[cfe-dev] cl.exe (MS Visual Studio) compatible driver.
Douglas Gregor
dgregor at apple.com
Tue Apr 12 07:18:27 PDT 2011
On Apr 12, 2011, at 2:38 AM, Konstantin Tokarev wrote:
>
>
> 12.04.2011, 04:30, "Douglas Gregor" <dgregor at apple.com>:
>> On Apr 3, 2011, at 7:21 PM, Michael Spencer wrote:
>>
>>> I have finally gotten to the point in Windows support where the lack
>>> of a cl.exe (the C/C++ compiler included with Microsoft Visual Studio)
>>> compatible driver for clang is getting in the way.
>>>
>>> The main problem currently is external library specification.

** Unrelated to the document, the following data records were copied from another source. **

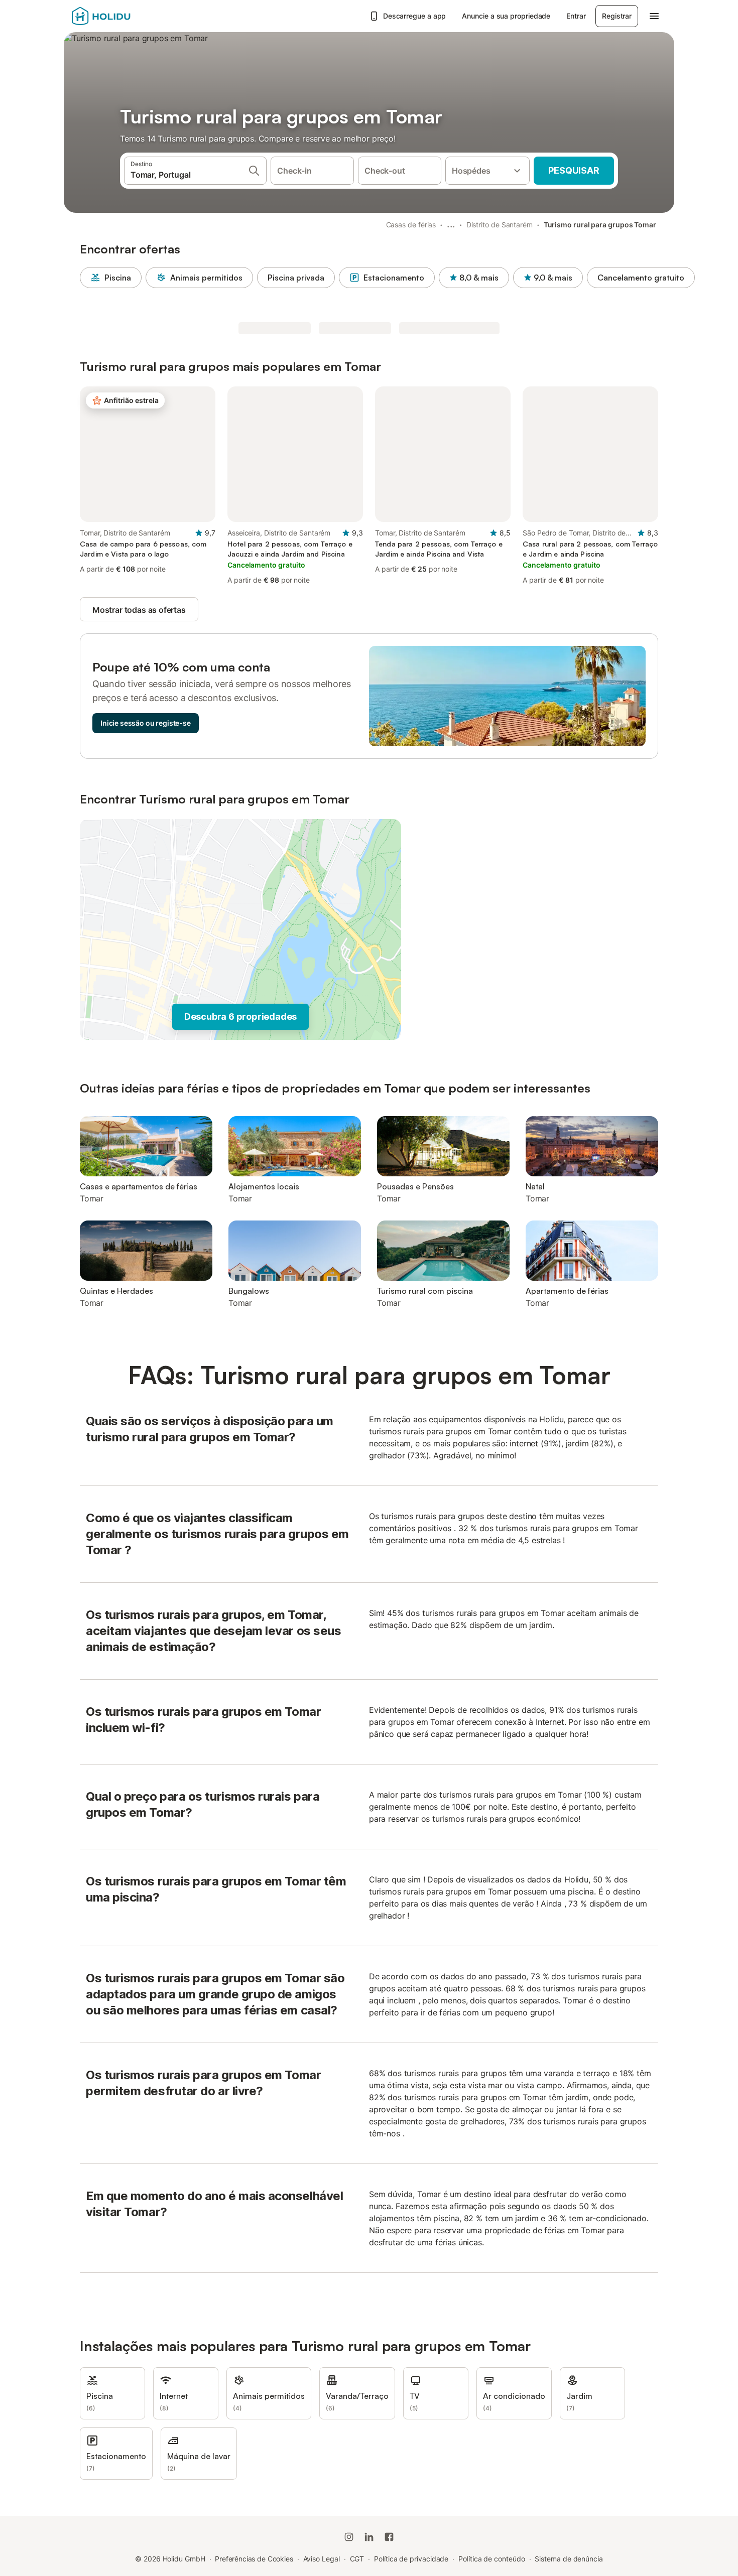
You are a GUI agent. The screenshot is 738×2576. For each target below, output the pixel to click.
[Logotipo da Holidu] (121, 16)
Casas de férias (411, 224)
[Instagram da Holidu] (349, 2537)
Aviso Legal (321, 2558)
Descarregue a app (414, 16)
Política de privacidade (411, 2558)
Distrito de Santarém (499, 224)
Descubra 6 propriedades (240, 1016)
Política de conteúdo (491, 2558)
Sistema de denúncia (568, 2558)
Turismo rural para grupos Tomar (600, 224)
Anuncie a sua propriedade (506, 16)
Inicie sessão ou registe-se (145, 723)
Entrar (575, 16)
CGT (357, 2558)
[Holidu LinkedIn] (369, 2537)
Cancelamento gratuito (640, 278)
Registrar (617, 16)
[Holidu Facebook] (389, 2537)
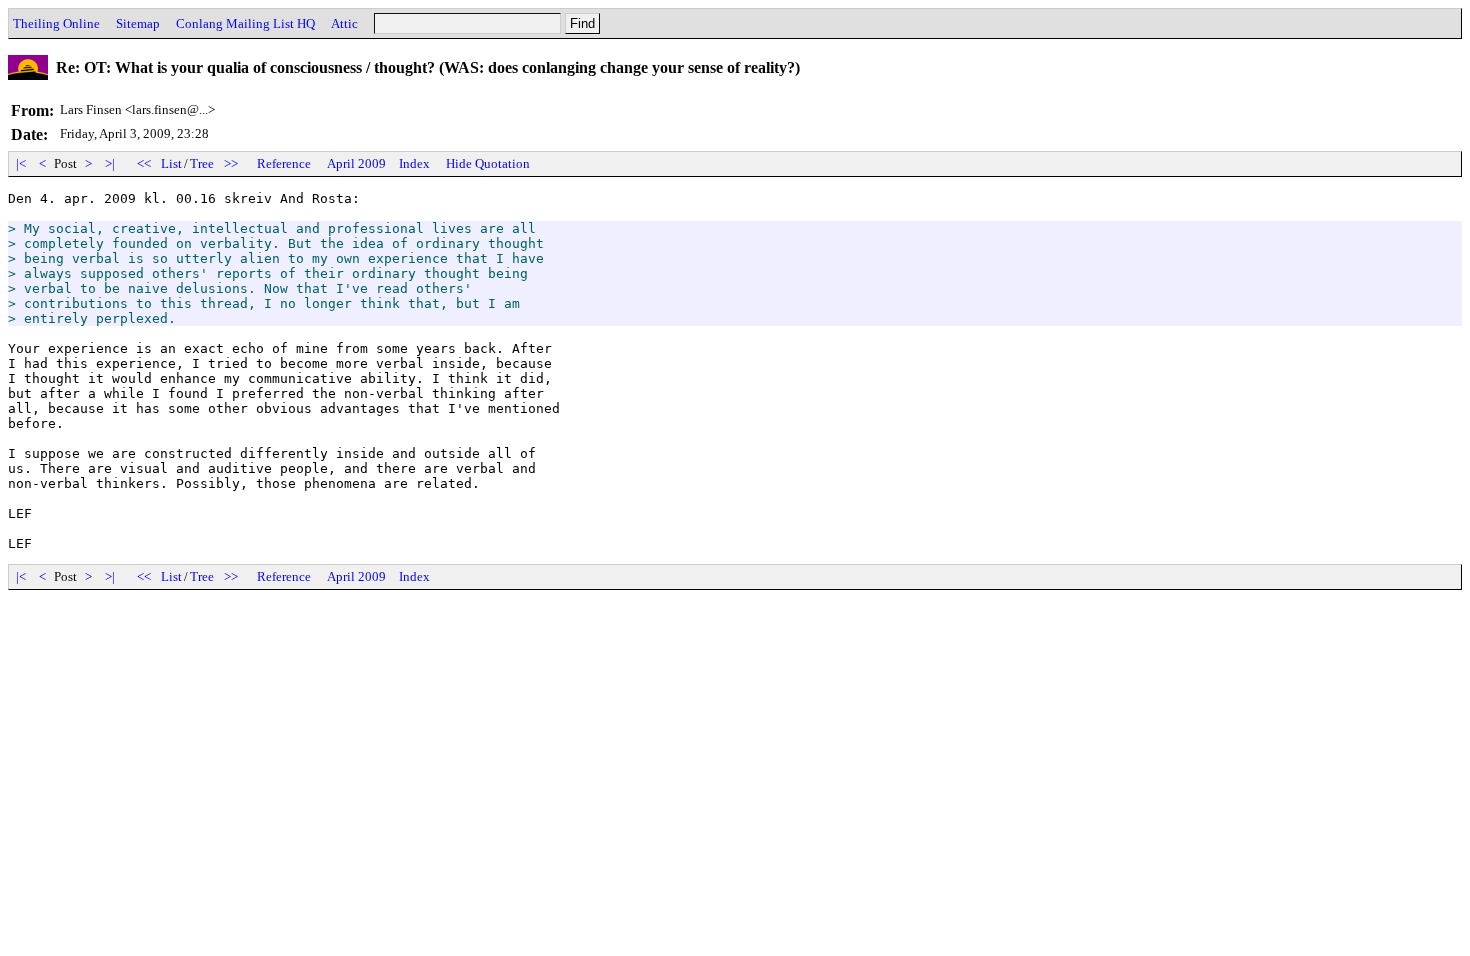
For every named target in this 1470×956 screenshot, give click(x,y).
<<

With
>>> cl.exe, to compile a GUI application, your command line would be:
>>>
>>> cl.exe GUIProgram.c User32.lib
>>>
>>> Which would output GUIProgram.obj and GUIProgram.exe. Currently I have
>>> to have a separate compile and link stage for this to work:
>>>
>>> clang -o GUIProgram.obj GUIProgram.c
>>> link -out:GUIProgram.exe GUIProgram.obj libcmt.lib User32.lib
>>>
>>> Not a big deal, but annoying enough for me to get started on this.
>>>
>>> We have actually discussed this quite a bit in the past, but have yet
>>> to come to a consensus on exactly how to implement it. I will
>>> summarize the current ideas I know of.
>>>
>>> The simplest and lowest impact to the clang codebase solution is a
>>> simple script wrapper around clang. This would take cl.exe style
>>> commands (which can start with either '-' or '/') and covert them to
>>> unix/gcc style. This is simple, but requires adding lots of weird
>>> options to clang that duplicate the cl.exe options in a unix/gcc
>>> style. It would also have to understand the cl.exe and link.exe
>>> library search paths to be able to convert a library (such as
>>> User32.lib) into its absolute path for clang to use.
>>>
>>> The second solution, and most supported from people I have talked to,
>>> is to have an actual separate driver called clang-cl (or ms, or w/e
>>> else someone feels like). This doesn't necessarily have to be a
>>> separate binary, and could simply use the same mechanism that is used
>>> to detect clang++. This would emulate the cl.exe driver and call clang
>>> -cc1 on its own. It would use as much existing driver infrastructure
>>> as possible. The issue with this method is mapping custom clang
>>> commands to the cl.exe style interface, as we would need to know which
>>> options should be replaced by cl.exe style, and which shouldn't
>>> (because there are no replacements).
>>
>> I, personally, like this option the best. It would also allow, e.g., libclang to have a nice entrypoint for creating a translation unit after parsing the cl.exe-style options.
>
> Maybe it should be called "cl.exe" to be able to replace original cl.exe inside Visual Studio?
Please don't. If Clang actually becomes a suitable replacement compiler for Visual Studio, we can then discuss how best to integrate Clang. The answer is almost certainly not going to just be "call it cl.exe".